[Data excerpts]
════
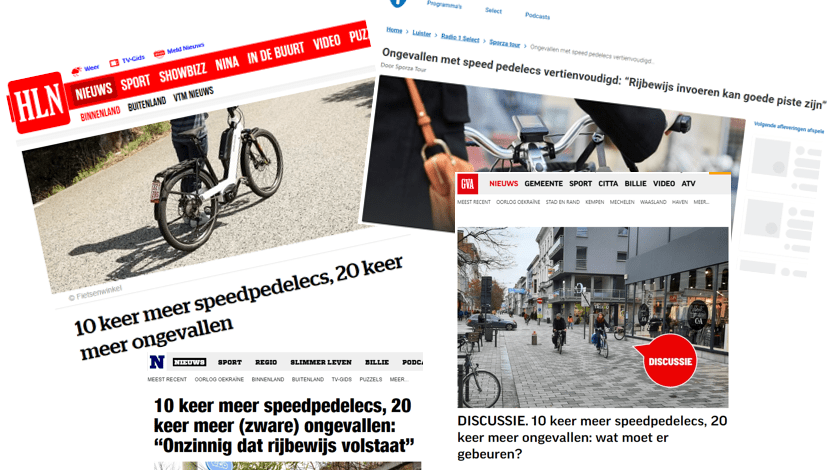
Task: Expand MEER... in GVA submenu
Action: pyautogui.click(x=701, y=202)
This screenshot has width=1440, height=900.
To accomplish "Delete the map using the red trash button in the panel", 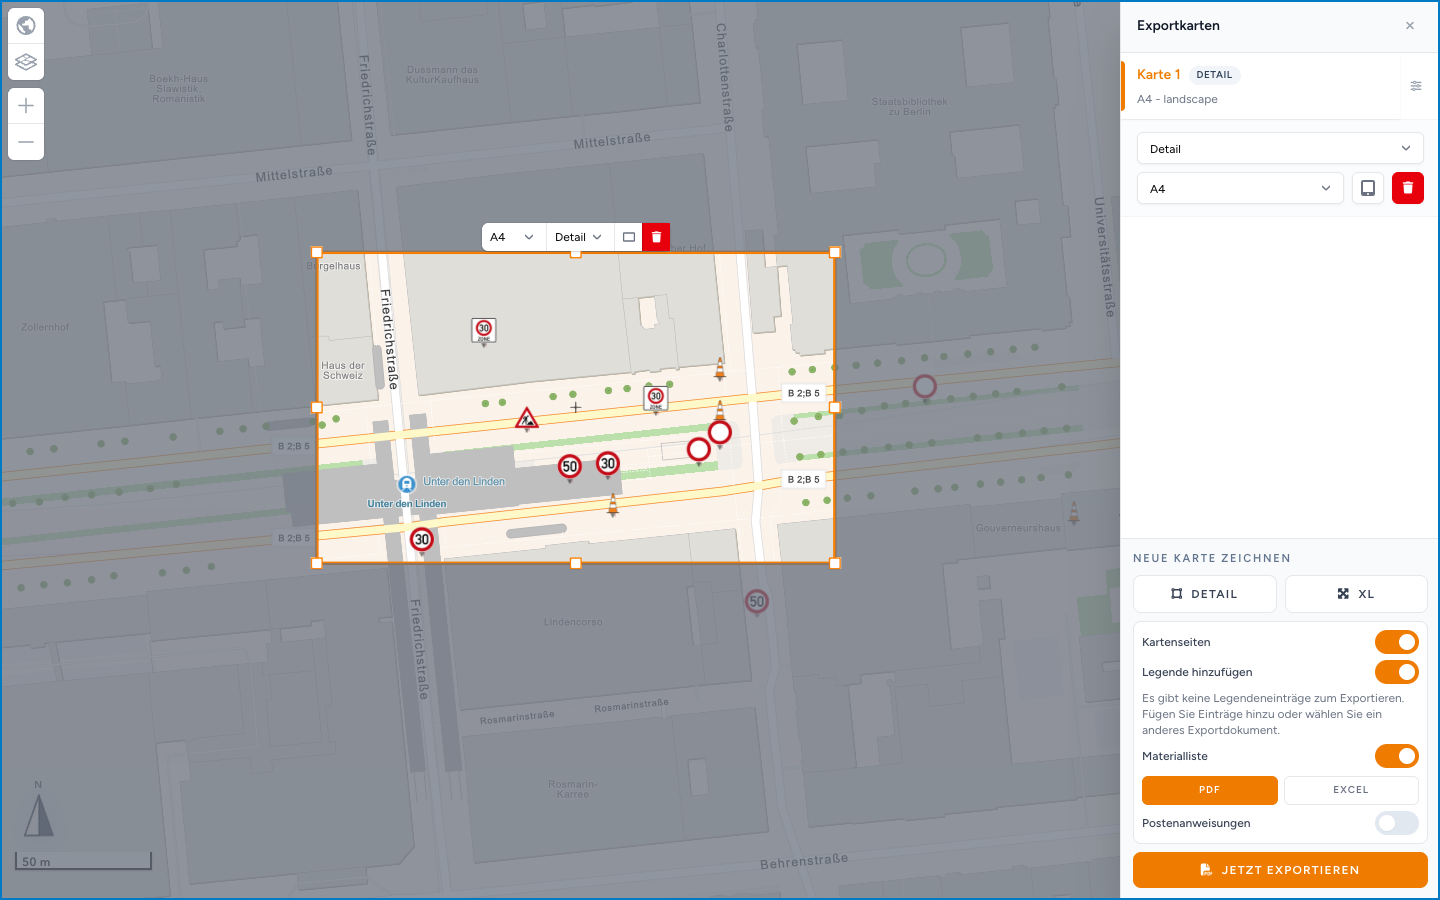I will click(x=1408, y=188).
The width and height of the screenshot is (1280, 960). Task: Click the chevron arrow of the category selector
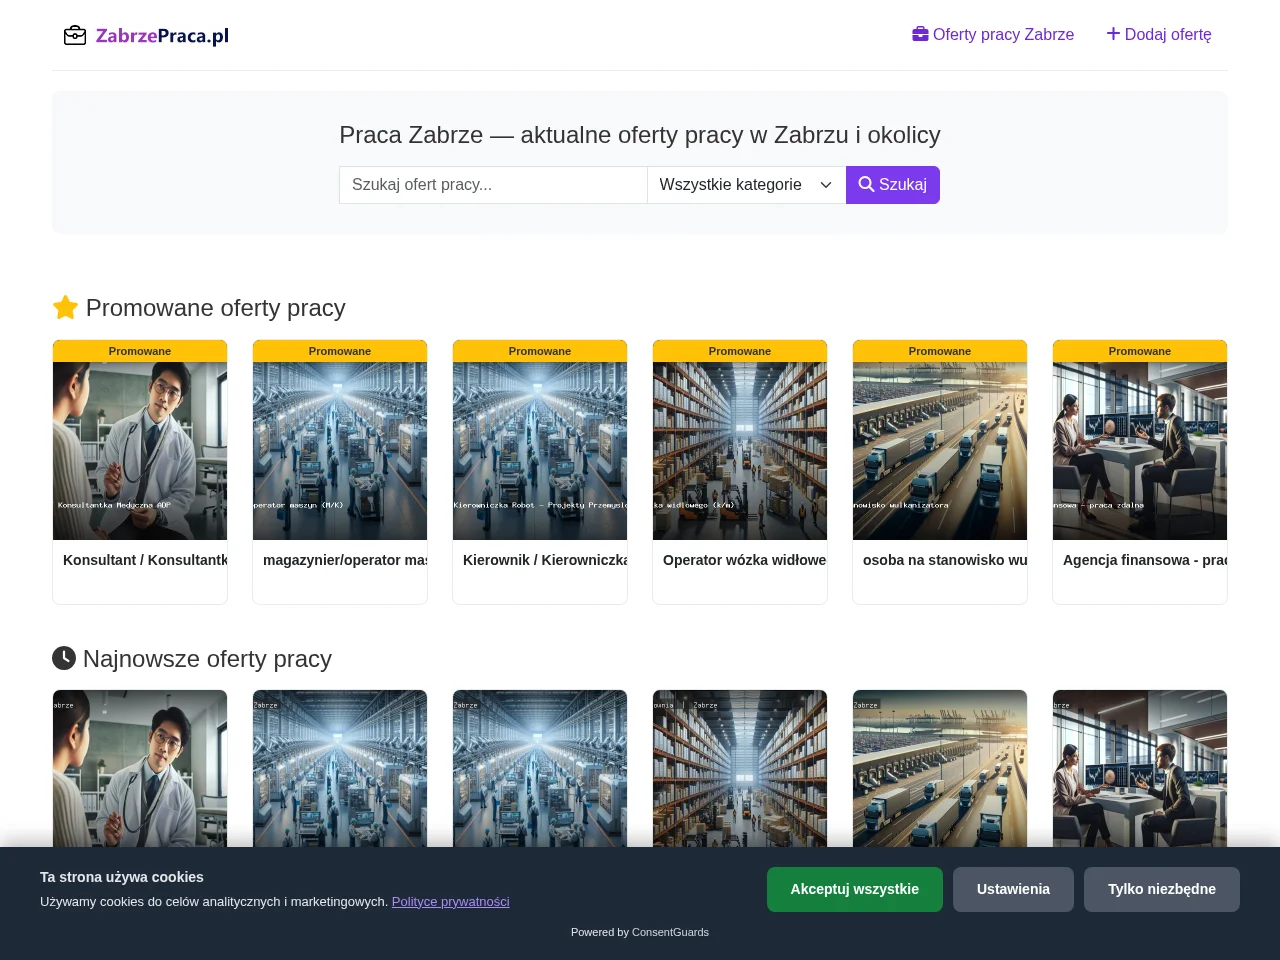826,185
════
[Try it]
Only the lines from the one with "The width and" through the last line of the listing belong in your answer; copy them exactly and skip the pictures.

[Result for this exercise]
The width and height of the screenshot is (1280, 960). Task: Click the chevron arrow of the category selector
826,185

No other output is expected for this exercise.